TASK DIRECTIONS. Rewrite every one of the stored entries with each "icon" replaced by "symbol" and nothing else changed. Leave the pictures out of your answer.

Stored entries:
################
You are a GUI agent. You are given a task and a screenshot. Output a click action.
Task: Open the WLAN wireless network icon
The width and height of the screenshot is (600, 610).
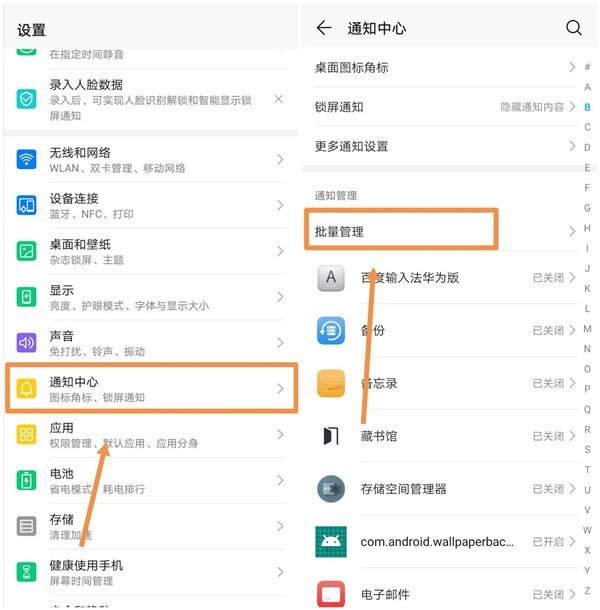coord(26,160)
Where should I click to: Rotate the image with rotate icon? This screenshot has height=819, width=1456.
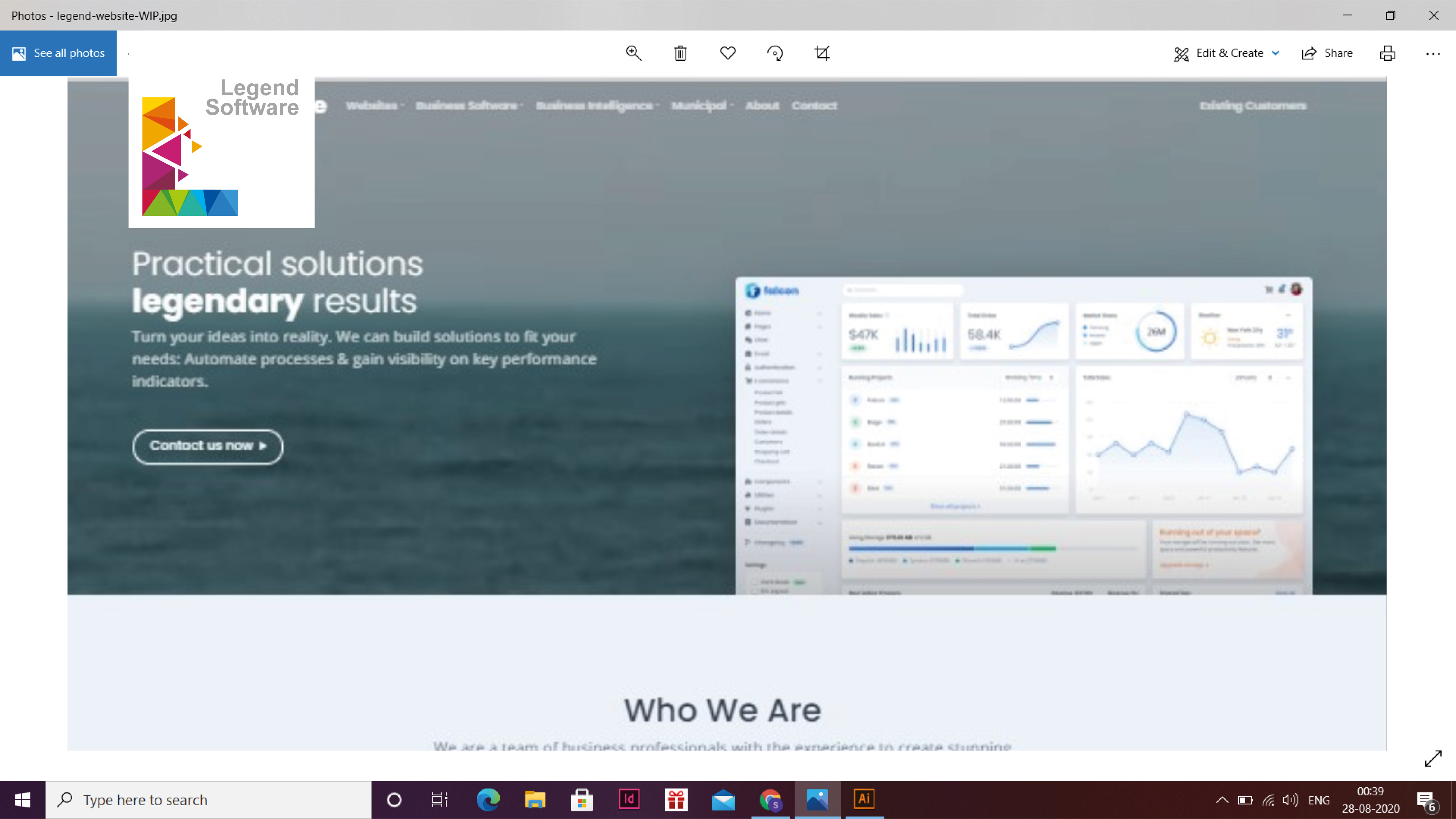point(775,53)
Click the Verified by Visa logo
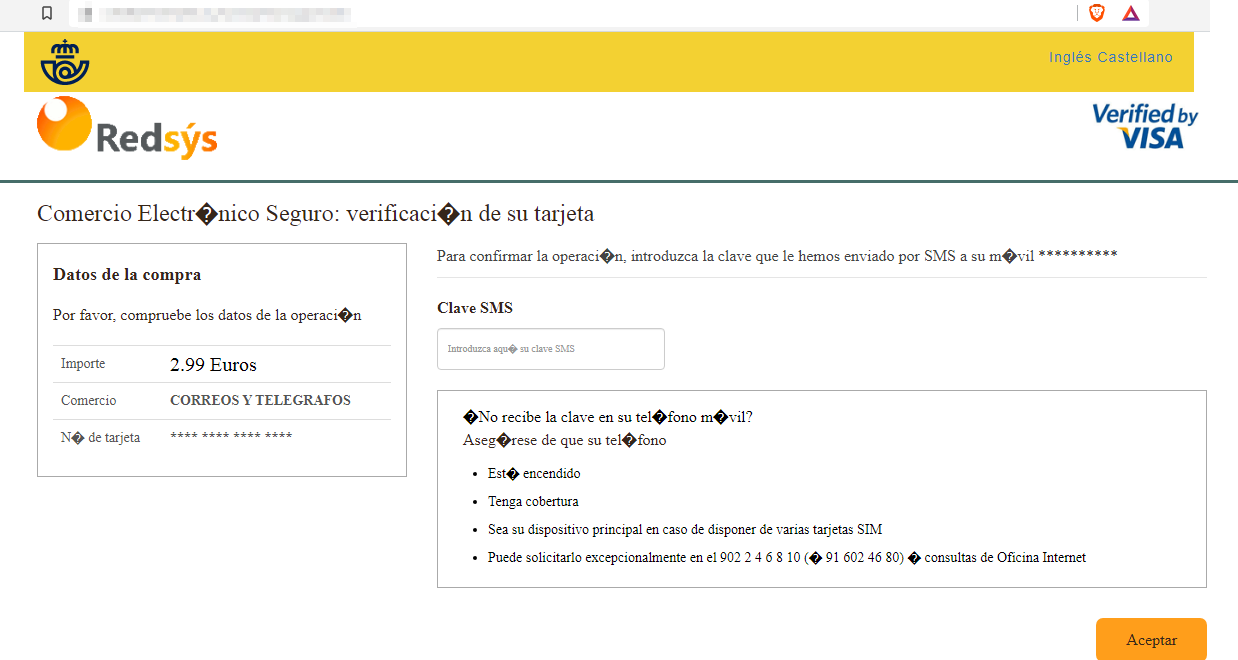The height and width of the screenshot is (660, 1238). (1144, 126)
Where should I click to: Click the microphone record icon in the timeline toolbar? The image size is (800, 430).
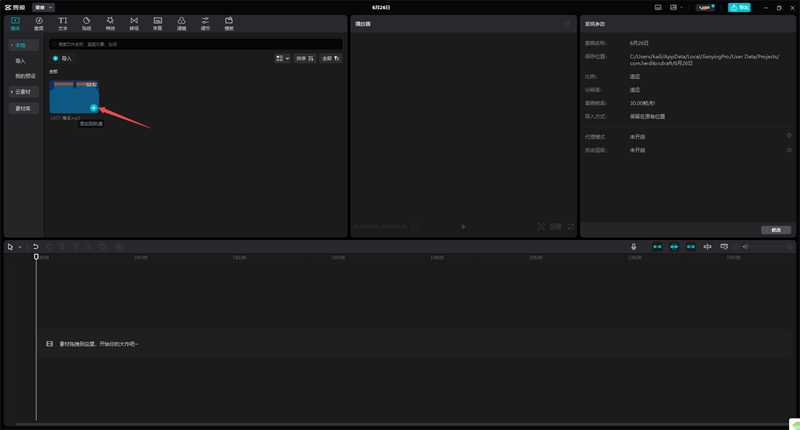(x=633, y=246)
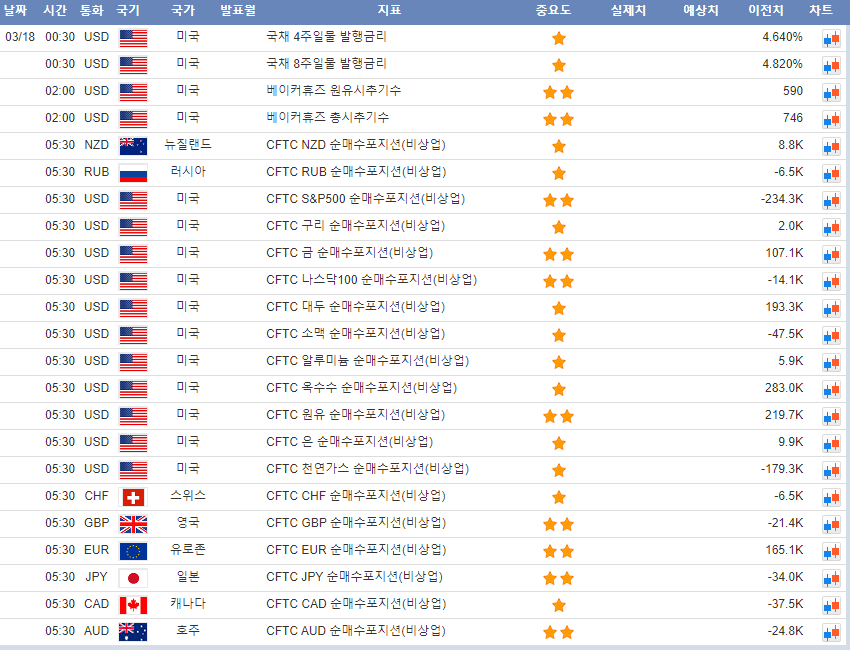850x650 pixels.
Task: Click the 지표 column header
Action: point(389,10)
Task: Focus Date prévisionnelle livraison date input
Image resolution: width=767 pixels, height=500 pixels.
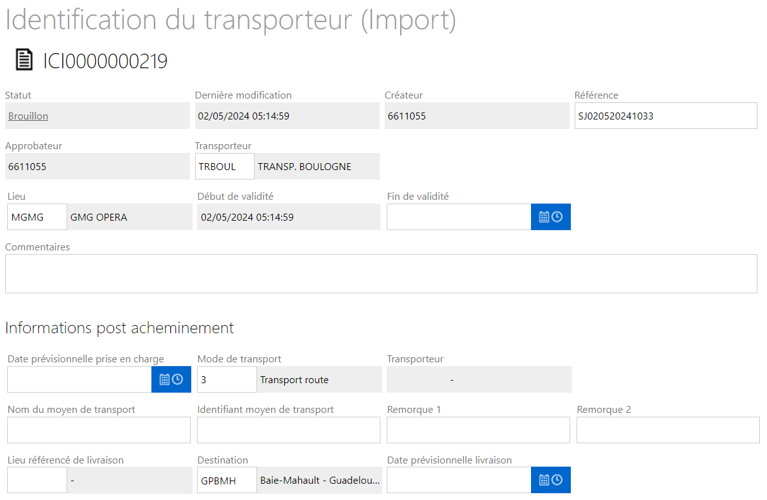Action: click(459, 479)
################
EXERCISE ANSWER.
You are a GUI agent. You are given a task and a screenshot. Output a click action.
Task: Open the WLAN wireless network symbol
The width and height of the screenshot is (600, 610).
coord(26,160)
Where should I click to: Rotate the image with rotate symbol? This screenshot has height=819, width=1456.
point(775,53)
Click the Verified by Visa logo
The height and width of the screenshot is (660, 1238). (1144, 126)
Where should I click to: Click the microphone record symbol in the timeline toolbar? The image size is (800, 430).
(x=633, y=246)
850x650 pixels.
Task: Click the 지표 column header
Action: point(389,10)
Task: Focus Date prévisionnelle livraison date input
Image resolution: width=767 pixels, height=500 pixels.
Action: click(459, 479)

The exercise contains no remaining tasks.